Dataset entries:
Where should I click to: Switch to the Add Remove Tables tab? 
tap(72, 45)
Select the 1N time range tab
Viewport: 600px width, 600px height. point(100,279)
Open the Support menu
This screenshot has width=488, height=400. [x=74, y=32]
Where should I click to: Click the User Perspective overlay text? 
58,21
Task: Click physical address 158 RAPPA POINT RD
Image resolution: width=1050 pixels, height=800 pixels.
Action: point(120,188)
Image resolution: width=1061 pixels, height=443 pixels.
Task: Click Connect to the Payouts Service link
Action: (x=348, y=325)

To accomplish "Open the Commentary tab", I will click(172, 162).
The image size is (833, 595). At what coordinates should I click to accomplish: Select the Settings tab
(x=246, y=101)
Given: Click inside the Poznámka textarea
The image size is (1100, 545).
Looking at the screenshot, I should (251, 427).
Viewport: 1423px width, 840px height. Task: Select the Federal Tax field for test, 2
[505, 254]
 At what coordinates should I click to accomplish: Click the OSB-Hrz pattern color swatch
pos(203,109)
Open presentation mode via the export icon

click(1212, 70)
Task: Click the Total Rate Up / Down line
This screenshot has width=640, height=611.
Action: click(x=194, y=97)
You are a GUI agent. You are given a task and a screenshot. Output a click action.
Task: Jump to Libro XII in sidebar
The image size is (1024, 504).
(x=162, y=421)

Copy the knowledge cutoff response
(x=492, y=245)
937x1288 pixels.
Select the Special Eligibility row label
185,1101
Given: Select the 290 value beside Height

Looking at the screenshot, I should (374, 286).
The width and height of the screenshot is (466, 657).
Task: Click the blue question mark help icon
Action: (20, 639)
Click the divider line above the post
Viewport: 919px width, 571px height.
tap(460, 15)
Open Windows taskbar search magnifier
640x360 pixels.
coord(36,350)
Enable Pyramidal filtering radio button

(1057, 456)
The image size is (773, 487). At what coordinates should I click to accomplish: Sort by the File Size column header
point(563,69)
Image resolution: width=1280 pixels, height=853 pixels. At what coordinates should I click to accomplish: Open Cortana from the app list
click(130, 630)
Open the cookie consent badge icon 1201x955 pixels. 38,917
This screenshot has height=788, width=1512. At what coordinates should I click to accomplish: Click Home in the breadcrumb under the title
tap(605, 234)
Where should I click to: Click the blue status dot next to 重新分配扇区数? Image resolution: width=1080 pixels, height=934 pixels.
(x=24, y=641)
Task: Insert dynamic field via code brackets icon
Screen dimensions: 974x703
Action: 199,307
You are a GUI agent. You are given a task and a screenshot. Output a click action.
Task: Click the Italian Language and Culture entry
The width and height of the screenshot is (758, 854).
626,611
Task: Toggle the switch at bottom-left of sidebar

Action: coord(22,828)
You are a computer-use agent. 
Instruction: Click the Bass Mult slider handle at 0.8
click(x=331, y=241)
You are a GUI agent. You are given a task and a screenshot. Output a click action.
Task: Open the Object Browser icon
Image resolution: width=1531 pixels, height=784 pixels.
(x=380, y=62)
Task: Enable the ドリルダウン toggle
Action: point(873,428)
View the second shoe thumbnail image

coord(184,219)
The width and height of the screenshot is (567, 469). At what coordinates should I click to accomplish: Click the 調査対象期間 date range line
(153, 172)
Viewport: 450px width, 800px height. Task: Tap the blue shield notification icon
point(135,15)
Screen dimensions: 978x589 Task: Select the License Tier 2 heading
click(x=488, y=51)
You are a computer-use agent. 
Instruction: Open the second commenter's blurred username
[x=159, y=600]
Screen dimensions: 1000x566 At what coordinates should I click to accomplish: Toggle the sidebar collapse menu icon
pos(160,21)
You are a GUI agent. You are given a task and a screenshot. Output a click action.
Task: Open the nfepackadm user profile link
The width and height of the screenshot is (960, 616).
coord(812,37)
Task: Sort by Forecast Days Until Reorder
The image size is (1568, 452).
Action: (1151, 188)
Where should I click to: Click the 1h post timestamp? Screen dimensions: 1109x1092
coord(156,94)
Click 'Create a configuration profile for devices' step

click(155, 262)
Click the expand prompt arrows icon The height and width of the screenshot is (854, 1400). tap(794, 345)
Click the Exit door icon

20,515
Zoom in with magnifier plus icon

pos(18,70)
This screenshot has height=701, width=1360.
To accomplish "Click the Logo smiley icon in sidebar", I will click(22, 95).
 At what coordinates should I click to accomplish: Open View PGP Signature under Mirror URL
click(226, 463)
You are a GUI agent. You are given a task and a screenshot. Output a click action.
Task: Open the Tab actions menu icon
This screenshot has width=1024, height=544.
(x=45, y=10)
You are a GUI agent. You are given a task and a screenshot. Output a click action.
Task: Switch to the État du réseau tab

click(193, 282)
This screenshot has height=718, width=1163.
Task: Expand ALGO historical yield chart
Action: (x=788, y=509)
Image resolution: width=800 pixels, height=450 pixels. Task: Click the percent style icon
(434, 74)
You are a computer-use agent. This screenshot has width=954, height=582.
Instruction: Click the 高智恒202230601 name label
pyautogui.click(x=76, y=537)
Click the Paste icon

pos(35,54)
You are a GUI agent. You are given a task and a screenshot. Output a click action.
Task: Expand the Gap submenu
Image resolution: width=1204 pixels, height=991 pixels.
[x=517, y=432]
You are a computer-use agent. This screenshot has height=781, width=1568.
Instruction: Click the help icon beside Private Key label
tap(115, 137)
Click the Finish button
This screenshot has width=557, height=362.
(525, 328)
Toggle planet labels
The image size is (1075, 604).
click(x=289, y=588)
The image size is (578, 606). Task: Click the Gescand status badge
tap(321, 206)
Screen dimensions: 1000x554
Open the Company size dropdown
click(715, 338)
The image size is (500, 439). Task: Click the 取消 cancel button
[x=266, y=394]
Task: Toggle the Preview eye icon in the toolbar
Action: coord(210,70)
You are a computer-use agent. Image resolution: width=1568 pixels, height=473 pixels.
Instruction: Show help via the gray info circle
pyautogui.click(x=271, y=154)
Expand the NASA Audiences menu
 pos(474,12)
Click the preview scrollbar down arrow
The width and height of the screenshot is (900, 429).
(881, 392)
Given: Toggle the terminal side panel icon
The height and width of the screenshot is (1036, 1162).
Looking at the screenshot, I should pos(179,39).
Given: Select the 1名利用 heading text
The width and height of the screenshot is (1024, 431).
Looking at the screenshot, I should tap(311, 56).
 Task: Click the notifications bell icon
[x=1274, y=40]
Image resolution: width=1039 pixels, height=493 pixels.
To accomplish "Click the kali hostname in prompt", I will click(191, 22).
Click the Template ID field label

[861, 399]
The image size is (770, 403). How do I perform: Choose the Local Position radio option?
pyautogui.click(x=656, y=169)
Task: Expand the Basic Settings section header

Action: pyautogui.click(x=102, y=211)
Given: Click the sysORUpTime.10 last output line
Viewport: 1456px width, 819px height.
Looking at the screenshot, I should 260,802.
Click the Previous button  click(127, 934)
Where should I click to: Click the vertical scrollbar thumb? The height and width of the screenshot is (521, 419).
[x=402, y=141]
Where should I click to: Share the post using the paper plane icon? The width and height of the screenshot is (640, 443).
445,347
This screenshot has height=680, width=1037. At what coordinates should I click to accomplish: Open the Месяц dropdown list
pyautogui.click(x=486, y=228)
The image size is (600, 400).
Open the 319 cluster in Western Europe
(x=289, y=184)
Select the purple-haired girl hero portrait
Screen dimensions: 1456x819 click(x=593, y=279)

§ **About this task**: Pull every line containing "prompt" out of the records.

§ **Reply**:
Click the expand prompt arrows icon The height and width of the screenshot is (854, 1400). tap(794, 345)
To accomplish "Click the kali hostname in prompt", I will click(191, 22).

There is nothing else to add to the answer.